Track: Regular Track (Page limit: 6-8 pages)
Keywords: Scientific Machine Learning, Climate Modeling, Universal Differential Equations, Neural Ordinary Differential Equations, Energy Balance Models, Symbolic Regression, Carbon Cycle Dynamics, Climate-Carbon Feedback, Physics-Informed Machine Learning, Sparse Identification of Nonlinear Dynamics (SINDy), General Circulation Models (GCMs), Earth System Models (ESMs), Climate Forecasting, Mechanistic Interpretability, LASSO Regression, CO₂ Concentration Modeling, Temperature Anomaly Prediction, Biogeochemical Cycles, Computational Climate Science
TL;DR: Physics-guided neural networks enable accurate, fast, transparent climate modeling for rapid policy scenario testing.

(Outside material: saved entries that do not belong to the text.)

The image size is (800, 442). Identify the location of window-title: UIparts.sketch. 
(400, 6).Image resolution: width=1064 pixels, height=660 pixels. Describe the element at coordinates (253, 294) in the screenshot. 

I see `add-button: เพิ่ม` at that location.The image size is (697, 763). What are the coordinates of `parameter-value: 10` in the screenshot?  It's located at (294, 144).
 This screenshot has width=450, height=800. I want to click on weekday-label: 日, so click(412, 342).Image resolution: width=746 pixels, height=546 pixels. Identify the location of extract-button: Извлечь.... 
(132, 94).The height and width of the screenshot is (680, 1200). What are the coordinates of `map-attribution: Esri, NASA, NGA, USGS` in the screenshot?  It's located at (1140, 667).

Abstract: Climate change manifests as a complex, nonlinear dynamical system characterized by intricate interactions among atmospheric CO2 concentrations, surface and ocean temperatures, and anthropogenic forcing. While General Circulation Models (GCMs) and their successors, Earth System Models (ESMs), provide comprehensive simulations by incorporating detailed biogeochemical cycles, their computational demands remain prohibitive for rapid climate scenario exploration. Conversely, classical Energy Balance Models (EBMs) offer computational tractability at the expense of predictive accuracy. We present a novel framework that augments EBMs through scientific machine learning, enhancing accuracy while preserving physical interpretability. Specifically, we couple classical energy balance formulations with carbon cycle dynamics and evaluate performance under linearly increasing emission scenarios. Our methodology proceeds systematically: we first investigate Neural Ordinary Differential Equations (Neural ODEs) for climate forecasting, finding limited efficacy. Subsequently, we replace a critical carbon-climate feedback term with a neural network, constructing a Universal Differential Equation (UDE) that achieves error rates below 0.2\% across all climate variables for three distinct initializations. To ensure mechanistic transparency, we employ sparse symbolic regression via LASSO, successfully recovering learned dynamics across three initializations and six noise perturbation levels. Comparative benchmarking against statistical baselines (VAR and ARIMA) demonstrates superior forecasting performance in data-scarce regimes with known physical constraints. Our results establish that UDEs enable accurate climate state prediction while symbolic regression maintains interpretability, yielding a computationally efficient framework for rapid climate scenario exploration and mechanistically transparent climate modeling.